Charles University in Prague, Czech Republic
Ivan Sebesta, MD has completed his PhD from First Medical Faculty, Charles University. He worked in Purine Research Laboratory, University of London. He has published more than 25 papers in reputed journals. He received Award of the Ministry of Health of Czech Republic for Science and Research in 1999. During the period 2004-07, he was the President of Purine & Pyrimidine Society. In 2005, he organized 10th Symposium of this Society in Prague. He works as deputy of head for teaching and is involved in research and clinical care of patients with inborn errors of metabolism.
Hereditary renal hypouricemia is a new genetic disorder affecting renal transport of uric acid (UA).
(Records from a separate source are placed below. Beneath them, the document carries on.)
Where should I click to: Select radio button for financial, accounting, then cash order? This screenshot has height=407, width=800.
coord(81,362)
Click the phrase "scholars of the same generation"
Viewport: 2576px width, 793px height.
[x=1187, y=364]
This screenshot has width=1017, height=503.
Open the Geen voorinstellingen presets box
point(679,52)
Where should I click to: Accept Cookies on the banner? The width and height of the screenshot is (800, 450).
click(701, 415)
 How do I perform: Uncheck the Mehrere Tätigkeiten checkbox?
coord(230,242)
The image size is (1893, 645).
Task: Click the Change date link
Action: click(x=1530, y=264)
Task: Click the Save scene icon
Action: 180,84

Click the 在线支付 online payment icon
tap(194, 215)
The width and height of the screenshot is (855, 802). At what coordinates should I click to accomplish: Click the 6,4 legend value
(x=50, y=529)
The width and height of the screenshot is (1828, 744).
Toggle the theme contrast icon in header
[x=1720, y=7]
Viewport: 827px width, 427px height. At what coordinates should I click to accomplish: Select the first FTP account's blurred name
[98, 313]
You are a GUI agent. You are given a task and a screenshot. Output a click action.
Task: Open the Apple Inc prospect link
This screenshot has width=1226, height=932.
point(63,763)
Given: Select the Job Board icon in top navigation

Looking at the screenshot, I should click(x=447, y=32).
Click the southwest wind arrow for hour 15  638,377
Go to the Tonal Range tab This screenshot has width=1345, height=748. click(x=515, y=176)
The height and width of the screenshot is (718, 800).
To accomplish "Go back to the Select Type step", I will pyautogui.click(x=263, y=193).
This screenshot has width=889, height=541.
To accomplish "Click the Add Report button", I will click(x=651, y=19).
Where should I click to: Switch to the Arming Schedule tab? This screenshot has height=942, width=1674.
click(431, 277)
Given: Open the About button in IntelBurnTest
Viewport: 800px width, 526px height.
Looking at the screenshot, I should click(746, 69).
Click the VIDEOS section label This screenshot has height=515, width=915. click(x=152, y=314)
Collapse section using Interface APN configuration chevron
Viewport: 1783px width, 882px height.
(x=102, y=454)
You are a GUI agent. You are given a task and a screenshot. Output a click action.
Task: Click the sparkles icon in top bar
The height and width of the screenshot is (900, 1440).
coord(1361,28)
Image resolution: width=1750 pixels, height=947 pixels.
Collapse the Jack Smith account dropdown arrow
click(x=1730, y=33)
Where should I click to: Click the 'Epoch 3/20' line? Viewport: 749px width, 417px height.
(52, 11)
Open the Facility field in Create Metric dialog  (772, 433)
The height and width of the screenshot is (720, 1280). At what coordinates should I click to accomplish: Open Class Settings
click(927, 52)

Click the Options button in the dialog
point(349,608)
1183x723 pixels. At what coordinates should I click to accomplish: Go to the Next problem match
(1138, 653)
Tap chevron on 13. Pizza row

This disorder predispose the patients to exercise-induced acute renal failure and/or nephrolithiasis. The known causes are defects in the SLC22A12 gene, encoding the human urate transporter 1 (hURAT1), and impairment of SLC2A9 gene, which encodes GLUT9 transporter. Diagnosis is based on hypouricemia (<119 μmol/l) and increased fractional excretion of UA (>10%). To date, this disorder have been reported in East Asia mainly. More than one hundred Japanese patients have been described. Hypouricemia is sometimes overlooked, therefore we have set up the flowchart. The patients were selected for molecular analysis from 660 hypouricemic patients. Other secondary causes of hypouricemia such as Fanconi syndrome or drug-induced tubulopathy were excluded. The estimations of : 1) serum UA, 2) excretion fraction of UA, 3) and analysis of SLC22A12 and SLC2A9 genes followed. We have found 3 transition, 4 deletions in SLC22A12 gene and two insertions in SLC2A9 gene in 9 Czech patients, which is the second group worldwide, in terms of number of patients. Three patients had acute renal failure and urate nephrolithiasis. In addition, we have detected two transitions in the SLC2A9 gene in two boys from UK. Conclusions: Hereditary renal hypouricemia is still unrecognized disorder and probably not wide spread in East Asia only. Asymptomatic hypouricemia may be a risk factor for kidney injury. Patients with unexplained hypouricemia need detailed purine metabolic investigations.